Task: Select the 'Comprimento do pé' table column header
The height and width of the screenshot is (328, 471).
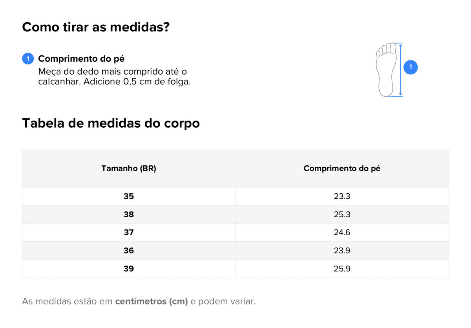Action: 342,169
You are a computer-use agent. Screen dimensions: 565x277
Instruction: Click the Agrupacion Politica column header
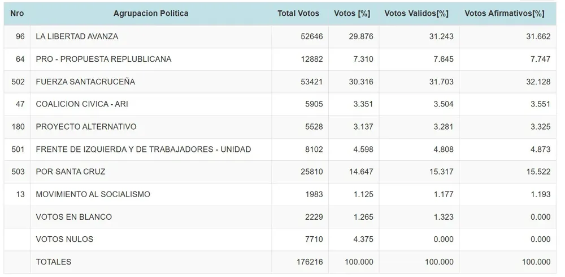[151, 13]
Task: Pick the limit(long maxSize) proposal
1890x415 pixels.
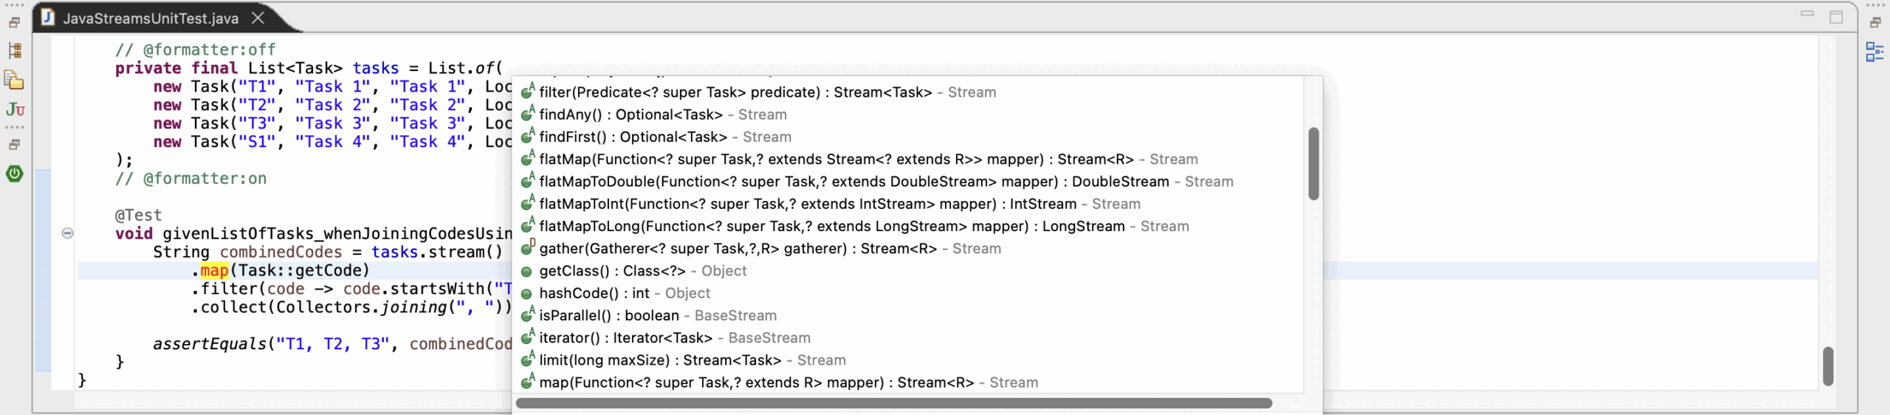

== == ==

■ WHAT YOU ARE ASKED TO DO ■
Word for word, give the entries back in full; the pictures do not belong in the copy.

■ RESULT FOR THIS TASK ■
Task: Select the 'Comprimento do pé' table column header
The height and width of the screenshot is (328, 471).
Action: 342,169
You are a computer-use agent. Screen dimensions: 565x277
Instruction: Click the Agrupacion Politica column header
[151, 13]
Task: Pick the limit(long maxSize) proposal
1890x415 pixels.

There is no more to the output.